◆ Exercise goal: Write out the rows below as a numbered list, leaving out any blank lines.

════

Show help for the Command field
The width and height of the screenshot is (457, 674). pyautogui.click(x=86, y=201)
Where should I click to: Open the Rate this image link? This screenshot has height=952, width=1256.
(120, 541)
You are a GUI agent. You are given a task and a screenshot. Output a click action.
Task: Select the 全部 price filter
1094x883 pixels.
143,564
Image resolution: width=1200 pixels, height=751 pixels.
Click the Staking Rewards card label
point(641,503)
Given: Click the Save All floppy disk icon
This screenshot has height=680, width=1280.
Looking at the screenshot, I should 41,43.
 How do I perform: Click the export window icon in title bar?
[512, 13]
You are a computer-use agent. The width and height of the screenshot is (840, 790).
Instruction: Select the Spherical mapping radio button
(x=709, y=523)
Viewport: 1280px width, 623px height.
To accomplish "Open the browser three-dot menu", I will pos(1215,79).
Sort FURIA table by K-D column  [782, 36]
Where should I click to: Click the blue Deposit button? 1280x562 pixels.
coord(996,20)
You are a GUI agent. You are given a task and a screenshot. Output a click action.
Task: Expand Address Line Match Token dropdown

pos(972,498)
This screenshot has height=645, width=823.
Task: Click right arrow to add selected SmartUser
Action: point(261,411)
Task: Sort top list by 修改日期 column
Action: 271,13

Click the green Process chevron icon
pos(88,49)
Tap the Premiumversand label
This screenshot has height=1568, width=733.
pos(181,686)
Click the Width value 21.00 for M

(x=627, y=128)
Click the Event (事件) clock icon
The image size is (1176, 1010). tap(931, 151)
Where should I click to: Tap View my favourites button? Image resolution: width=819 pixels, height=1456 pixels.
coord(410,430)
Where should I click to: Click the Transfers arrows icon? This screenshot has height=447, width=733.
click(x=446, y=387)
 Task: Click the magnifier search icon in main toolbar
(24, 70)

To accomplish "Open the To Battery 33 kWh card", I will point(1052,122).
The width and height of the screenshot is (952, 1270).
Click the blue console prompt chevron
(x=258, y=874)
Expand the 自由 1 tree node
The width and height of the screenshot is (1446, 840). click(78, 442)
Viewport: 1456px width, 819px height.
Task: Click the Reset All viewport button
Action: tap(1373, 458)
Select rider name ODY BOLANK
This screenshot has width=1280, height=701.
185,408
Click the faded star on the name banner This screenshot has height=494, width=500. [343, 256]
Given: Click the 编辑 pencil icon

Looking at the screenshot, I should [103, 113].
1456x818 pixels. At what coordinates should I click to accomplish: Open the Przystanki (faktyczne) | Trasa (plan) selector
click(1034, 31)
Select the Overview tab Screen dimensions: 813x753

════

◆ Full output:
1. Show help for the Command field
2. The width and height of the screenshot is (457, 674). pyautogui.click(x=86, y=201)
3. Where should I click to: Open the Rate this image link? This screenshot has height=952, width=1256.
4. (120, 541)
5. You are a GUI agent. You are given a task and a screenshot. Output a click action.
6. Task: Select the 全部 price filter
7. 1094x883 pixels.
8. 143,564
9. Image resolution: width=1200 pixels, height=751 pixels.
10. Click the Staking Rewards card label
11. point(641,503)
12. Given: Click the Save All floppy disk icon
13. This screenshot has height=680, width=1280.
14. Looking at the screenshot, I should 41,43.
15.  How do I perform: Click the export window icon in title bar?
16. [512, 13]
17. You are a computer-use agent. The width and height of the screenshot is (840, 790).
18. Instruction: Select the Spherical mapping radio button
19. (x=709, y=523)
20. Viewport: 1280px width, 623px height.
21. To accomplish "Open the browser three-dot menu", I will pos(1215,79).
22. Sort FURIA table by K-D column  [782, 36]
23. Where should I click to: Click the blue Deposit button? 1280x562 pixels.
24. coord(996,20)
25. You are a GUI agent. You are given a task and a screenshot. Output a click action.
26. Task: Expand Address Line Match Token dropdown
27. pos(972,498)
28. This screenshot has height=645, width=823.
29. Task: Click right arrow to add selected SmartUser
30. Action: point(261,411)
31. Task: Sort top list by 修改日期 column
32. Action: 271,13
33. Click the green Process chevron icon
34. pos(88,49)
35. Tap the Premiumversand label
36. This screenshot has height=1568, width=733.
37. pos(181,686)
38. Click the Width value 21.00 for M
39. (x=627, y=128)
40. Click the Event (事件) clock icon
41. The image size is (1176, 1010). tap(931, 151)
42. Where should I click to: Tap View my favourites button? Image resolution: width=819 pixels, height=1456 pixels.
43. coord(410,430)
44. Where should I click to: Click the Transfers arrows icon? This screenshot has height=447, width=733.
45. click(x=446, y=387)
46.  Task: Click the magnifier search icon in main toolbar
47. (24, 70)
48. To accomplish "Open the To Battery 33 kWh card", I will point(1052,122).
49. The width and height of the screenshot is (952, 1270).
50. Click the blue console prompt chevron
51. (x=258, y=874)
52. Expand the 自由 1 tree node
53. The width and height of the screenshot is (1446, 840). click(78, 442)
54. Viewport: 1456px width, 819px height.
55. Task: Click the Reset All viewport button
56. Action: tap(1373, 458)
57. Select rider name ODY BOLANK
58. This screenshot has width=1280, height=701.
59. 185,408
60. Click the faded star on the name banner This screenshot has height=494, width=500. [343, 256]
61. Given: Click the 编辑 pencil icon
62. Looking at the screenshot, I should [103, 113].
63. 1456x818 pixels. At what coordinates should I click to accomplish: Open the Przystanki (faktyczne) | Trasa (plan) selector
64. click(1034, 31)
65. Select the Overview tab Screen dimensions: 813x753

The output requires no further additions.